August 29, 2009

Taking Woodstock (08/29/09)

Lettergrade: D

We saw this one because my wife and I often love Ang Lee movies, but for a number of reasons I cannot really recommend Taking Woodstock. It wasn't that bad to start with: I really like Demetri Martin's stand-up comedy as well as his TV show, but had never really seen him in a dramatic acting role like this. Here he plays Elliot Teichberg, a very likable but sad aspiring artist who moved back to upstate New York in order to help his Russian Jewish immigrant parents manage their ratty motel in the country. For one reason or another, he never left. Ultimately, he uses his position in local government and his connection to nearby dairy farmer Max Yasgur (played by Eugene Levy) in order to allow the August 1969 event known as Woodstock to come together.

In spite of my admiration for Lee and his cast, I'm not really into Woodstock era music, I can't claim to really have a strong connection to hippie culture and what it might have been about in 1969, and I've never taken an hallucinogenic drug nor do I have any interest in doing so.
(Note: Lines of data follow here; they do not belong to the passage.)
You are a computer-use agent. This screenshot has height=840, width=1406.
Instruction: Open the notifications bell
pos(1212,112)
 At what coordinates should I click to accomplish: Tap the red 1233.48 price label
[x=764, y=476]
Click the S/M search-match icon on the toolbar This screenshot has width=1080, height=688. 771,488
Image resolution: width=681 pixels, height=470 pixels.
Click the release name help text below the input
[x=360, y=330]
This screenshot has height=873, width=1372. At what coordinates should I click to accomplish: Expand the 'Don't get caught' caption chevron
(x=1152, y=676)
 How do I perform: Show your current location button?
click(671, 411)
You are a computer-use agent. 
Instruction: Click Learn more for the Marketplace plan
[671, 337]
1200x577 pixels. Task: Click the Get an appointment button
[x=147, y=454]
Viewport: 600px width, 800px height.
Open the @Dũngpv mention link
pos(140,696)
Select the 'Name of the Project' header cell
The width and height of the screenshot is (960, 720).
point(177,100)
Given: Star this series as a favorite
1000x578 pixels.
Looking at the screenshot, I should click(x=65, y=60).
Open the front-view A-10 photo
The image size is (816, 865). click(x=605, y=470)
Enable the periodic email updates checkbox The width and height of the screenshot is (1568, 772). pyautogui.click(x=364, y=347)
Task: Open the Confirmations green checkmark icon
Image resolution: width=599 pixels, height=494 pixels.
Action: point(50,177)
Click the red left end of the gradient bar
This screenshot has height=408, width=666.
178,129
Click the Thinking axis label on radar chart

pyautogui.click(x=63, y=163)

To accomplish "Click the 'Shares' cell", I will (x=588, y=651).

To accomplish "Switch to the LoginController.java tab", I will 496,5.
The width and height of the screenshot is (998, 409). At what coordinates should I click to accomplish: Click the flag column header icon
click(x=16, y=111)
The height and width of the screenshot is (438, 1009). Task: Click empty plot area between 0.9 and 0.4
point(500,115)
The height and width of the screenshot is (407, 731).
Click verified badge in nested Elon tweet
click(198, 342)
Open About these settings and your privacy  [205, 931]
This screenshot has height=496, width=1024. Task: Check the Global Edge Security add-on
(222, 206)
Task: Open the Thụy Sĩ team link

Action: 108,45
Above all else, I hate crowds. All these things kind of conspired to create a great indifference within me over what happened during much of the picture's painfully sluggish running time.

But wait, there's more: I felt that the very winning characters who appear on-screen are woefully under-developed. Demetri in particular appears to be gay, but it's unclear how "out" he his to his friends and family in addition to how at peace he might be with his own sexuality. We see him kiss women and men in the movie... but is this the first time he has done the latter? Call me simple minded, but I kinda need a little more substance. And I sort of want details and clear internal struggles like this to go somewhere.

The movie was rushed a little in order to get to Cannes in May, and then rushed again to get into theaters around the 40th anniversary of Woodstock in mid-August. Maybe a little more time could have made this movie more meaningful? Maybe not. In any case, it's sort of a waste of time.